A customer tested rf_EchoTx & rf_EchoRx on CC1310-LaunchPad, he set the send interval to 30ms, and turned off power policy, which would exclude the impact of automatically sleeping.

Test procedure: get the time from a TX board sending data to the RX board receiving it and running the callback function. Compared these data and printed them out via UART. The result showed that the deviation was up to 13-15us. How to narrow it down to below 5us?

BR,

Viki Shi

  • Hi Viki, 

    Could you clarify what all numbers mean exactly? As for deviation, this is likely due to TI-RTOS deviation in the Swi's and this is something you should expect. You could play around with increasing the Swi priority of the RF Driver but it might or might not give you less jitter.

    Is the TX / RX timestamps as such consistent?

  • Hi,

    Explanation of the above figure:

    Printing the data every 3 seconds, which means send/receive 100 packets and print out. From left to right【us as unit】, the first one is the time from sending to receiving of every 100th packet; The second one is the minimum time from sending to receiving of a packet[including the other 99 packets]; The third one is the maximum time. From which we can see the deviation of maximum and minimum value is 21us.

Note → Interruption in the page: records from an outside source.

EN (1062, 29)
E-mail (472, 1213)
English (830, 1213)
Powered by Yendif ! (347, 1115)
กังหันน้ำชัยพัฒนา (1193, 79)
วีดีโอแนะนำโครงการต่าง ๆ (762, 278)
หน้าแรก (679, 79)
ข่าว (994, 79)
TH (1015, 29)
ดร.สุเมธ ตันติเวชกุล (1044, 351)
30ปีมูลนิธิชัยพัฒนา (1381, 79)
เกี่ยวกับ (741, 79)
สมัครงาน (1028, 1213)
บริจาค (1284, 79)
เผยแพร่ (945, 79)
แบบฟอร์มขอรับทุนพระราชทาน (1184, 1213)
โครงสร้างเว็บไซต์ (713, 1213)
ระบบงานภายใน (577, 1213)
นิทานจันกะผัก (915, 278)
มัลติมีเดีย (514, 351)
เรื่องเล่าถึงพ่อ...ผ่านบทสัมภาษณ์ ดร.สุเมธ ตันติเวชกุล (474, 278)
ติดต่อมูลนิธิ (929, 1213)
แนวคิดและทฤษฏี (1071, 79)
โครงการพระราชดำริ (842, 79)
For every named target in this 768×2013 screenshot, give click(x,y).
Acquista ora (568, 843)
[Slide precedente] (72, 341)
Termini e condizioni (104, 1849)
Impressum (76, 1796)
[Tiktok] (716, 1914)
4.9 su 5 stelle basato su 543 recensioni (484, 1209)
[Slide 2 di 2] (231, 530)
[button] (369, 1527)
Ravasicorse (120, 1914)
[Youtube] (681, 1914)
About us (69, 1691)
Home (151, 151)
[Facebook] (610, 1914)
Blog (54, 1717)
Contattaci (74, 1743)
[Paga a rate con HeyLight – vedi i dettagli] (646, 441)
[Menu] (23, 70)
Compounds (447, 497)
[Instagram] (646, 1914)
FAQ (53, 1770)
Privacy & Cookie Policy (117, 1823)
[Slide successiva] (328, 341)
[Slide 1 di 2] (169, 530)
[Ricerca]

    According to your suggestion, he then changed the strategy to avoid task delay. So now the testing is non RTOS------read the clock of RF core[M0] in receiving callback, get the difference value between two adjacent timestamps and compare them. The deviation is still about 11us-12us, not within 5us. Anything else we can do?

    BR,

    Viki Shi

  • Hi Viki,

    Could you share how he gets the timestamp? It does not sound like he is using the timestamp that the RF Core could (if told to) to attach to the packet in question?

  • Hi,

    He got the time via RF_getCurrentTime(). When in TX mode,he obtained the time via the same API and gave it to TX.startTime. Then added 30ms to startTime, and trigger the RF core to send when the time was reached.

    BR,

    Viki

  • Hi Viki,

    When it comes to RF synchronization I would advice he use the built in RX timestamp feature to get a proper RX timestamp to relate to. RF_getCurrentTime() only gives you the current time which would not correlate to the time when the packet was actually started to be received/sent out (depending on how you choose to look at it). 

    Using the RF_getCurrentTime(). API from the callback will include all jitter that might be in the system up until that point while the RX timestamp will be the RAT value at the point where the packet was first detected on air (it is actually from the time of "sync found" that is then later adjusted for length of preamble).